O aumento de impostos
tem força no imaginário histórico brasileiro: luta pela independência,
derramas coloniais, Tiradentes esquartejado. Nos últimos anos os
empresários acharam no pato amarelo uma versão pop de sua luta contra a
pesada carga tributária.
Depois de tantos
escândalos de corrupção, do espetáculo de políticos de costas para o
povo, as pessoas começam a perceber que tudo isso é financiado por seu
trabalho. E para simbolizar a revolta quando ela chega ao cotidiano, o
pato é pinto. As coisas podem ser muito mais graves.

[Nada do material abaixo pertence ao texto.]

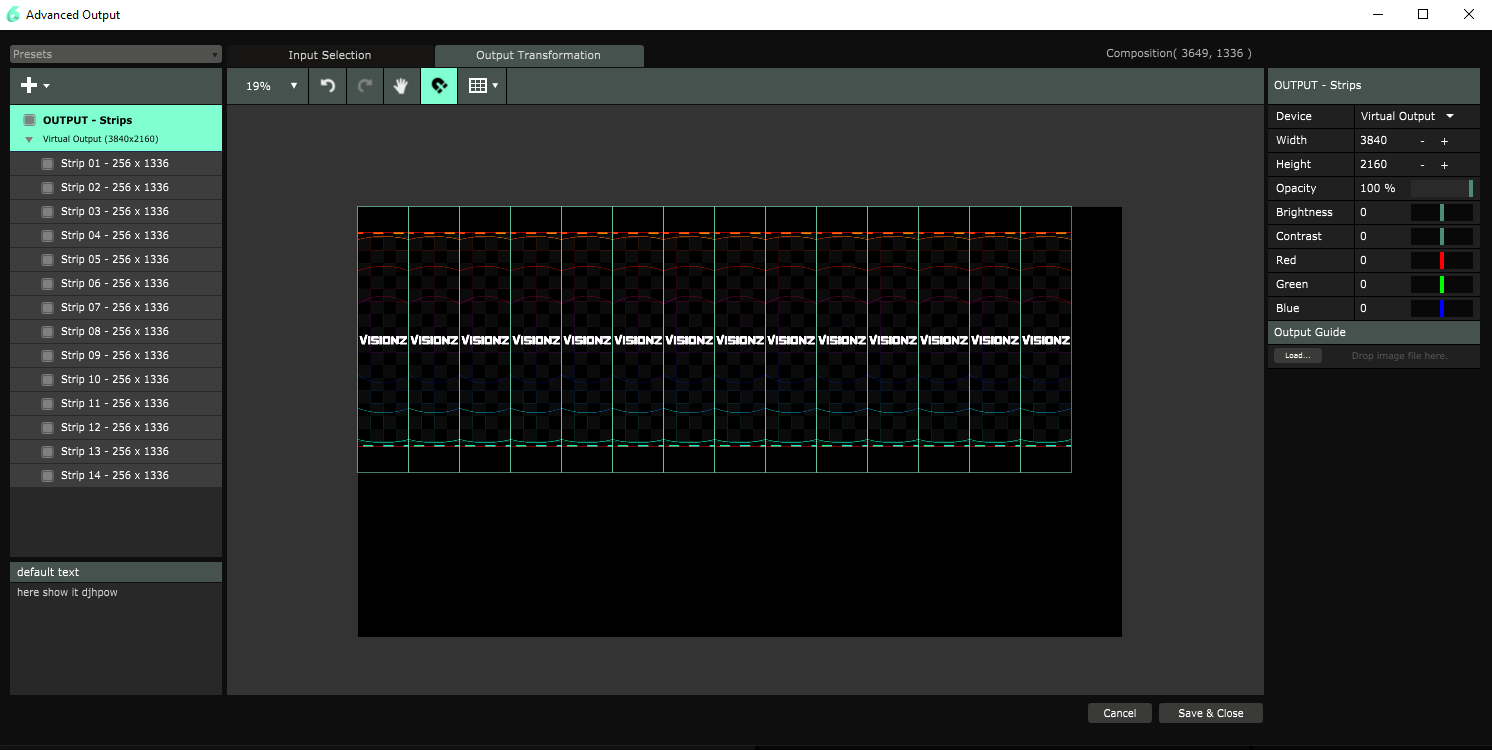
Task: Collapse the Virtual Output tree triangle
Action: [29, 140]
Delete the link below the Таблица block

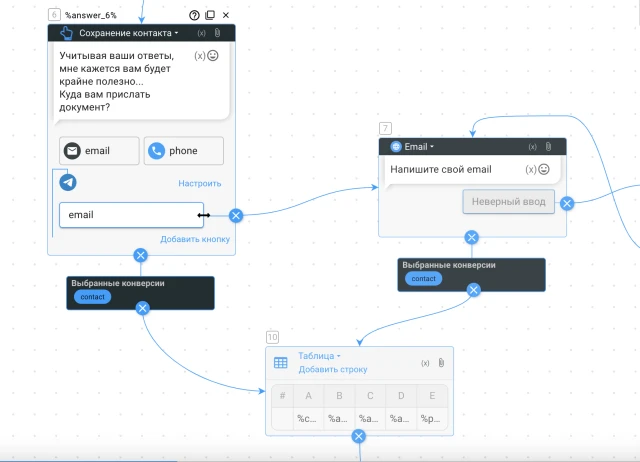pyautogui.click(x=359, y=436)
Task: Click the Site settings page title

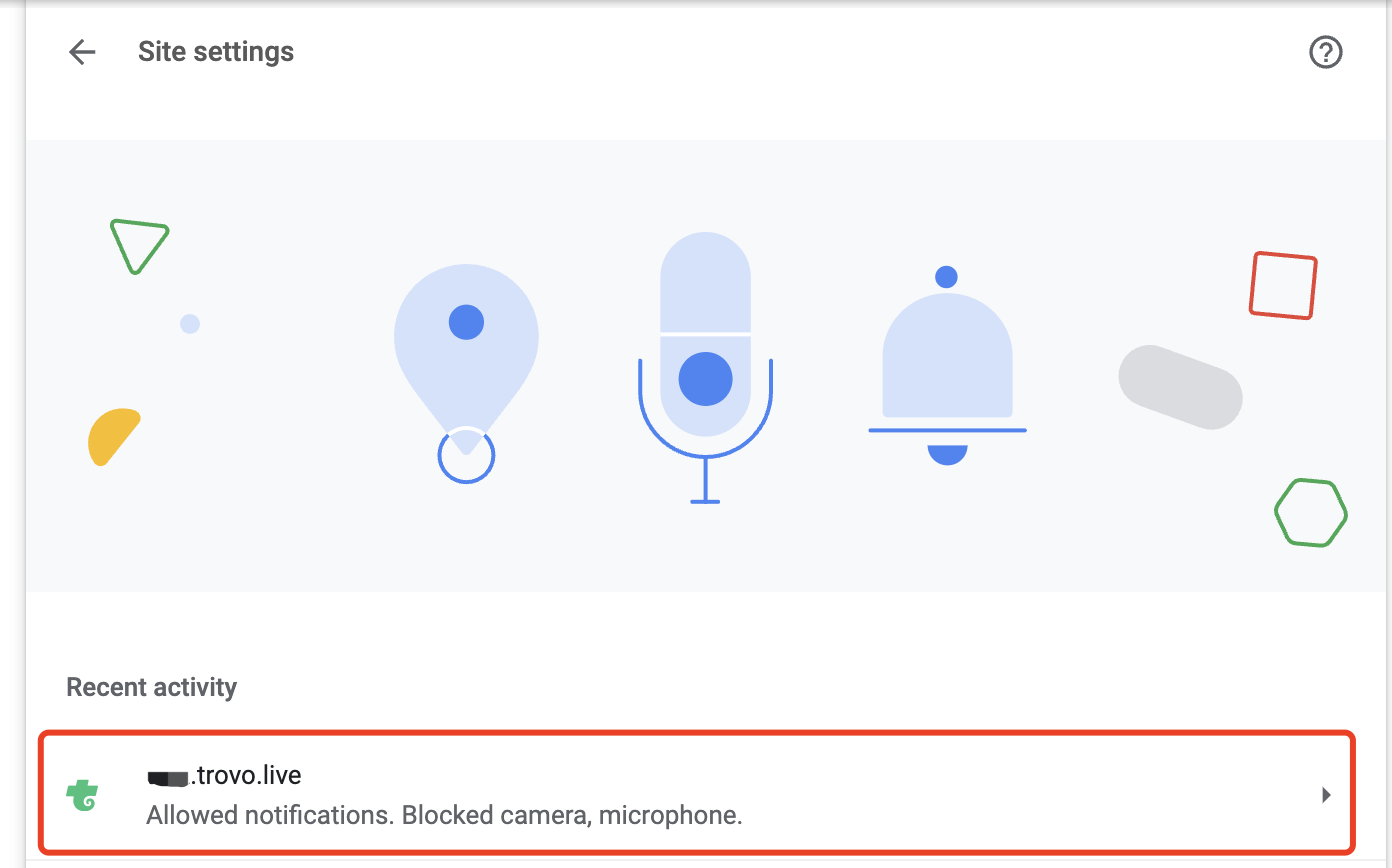Action: click(216, 52)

Temer arriscou tudo nesse aumento. Tenta o suicídio numa hora em que sua energia está concentrada em sobreviver.
Não houve, depois do
impeachment, um esforço sério para conter os gastos da máquina. O
déficit orçamentário previsto já era generoso, em torno dos R$ 130
bilhões. Neste momento, muitos se perguntam: por que financiar a máquina
oficial, corrupta e incompetente na entrega dos serviços essenciais?
Quem se lembra das
manifestações de 2013 reconhece nelas uma aspiração a serviços decentes
em troca dos impostos pagos. Os serviços pioraram de lá para cá. E os
impostos aumentam. Isso não quer dizer que estejamos às vésperas de
manifestações do tipo de 2013. Mas quem autoriza os estrategistas de
Temer a supor que o decreto não trará sérias consequências?
Estrategistas podem
até pensar em jogar todas as cartas no Congresso, subestimando a reação
da sociedade. Mas têm de levar em conta que há um momento em que o
próprio Congresso salta do barco se a pressão social o empurrar.
É um exercício
retórico falar em estrategistas. A máquina tem uma lógica própria. Ele
não pode mudar o rumo porque nela está ancorado um sistema
político-partidário.
O desdobramento da
máquina é cruel para os que pagam impostos e ao mesmo tempo é
autodestrutivo. Temer apenas deu mais um passo na direção do abismo, não
necessariamente pessoal, mas do próprio sistema político, em
degradação. Mas é um passo que enfraquece as perspectivas de soluções
políticas com mudanças em 2018. E favorece a entrada numa zona de
turbulência perigosa para a própria retomada econômica.
Mas como definir
outro caminho? A máquina tem seus desígnios, ela se desloca como um
iceberg que se desprende do continente. Temer já era impopular. Pode-se
tornar detestável. Como um iceberg que se respeita, a máquina de governo
quer fazer do Brasil o seu próprio Titanic.
Ultimamente, porém, o
degelo é mais rápido. Um aumento de impostos como o da gasolina terá
poder pedagógico e vai aquecer muito as aspirações por um reforma
política que reflita diretamente nos rumos da máquina de gastar.
Nunca se pagou tanto
por espetáculo tão desolador. Os atores contam com a tolerância da
plateia, clichês como a cordialidade do brasileiro. Creio que o futuro
próximo vai desvendar a natureza da máquina. O que funciona hoje como
marcha da esperteza pode revelar-se amanhã a marcha da estupidez: um
sistema político em extinção.
A opção de aumentar
impostos abriu uma nova conjuntura, sem os lances sensacionais de uma
delação premiada, mas com potencial corrosivo tão ácido como ela. Piores
dias levando a melhores dias: está chegando a hora de a sociedade
ajustar as contas não só com a máquina de gastar, mas com o sistema
político que a anima.
Não é apenas pelos 20
centavos, dizia-se nos protestos de 2013. O aumento da gasolina
representa R$ 11 bilhões por ano. Ainda assim, não serão apenas 43
centavos por litro. É toda uma forma de governar que está em jogo.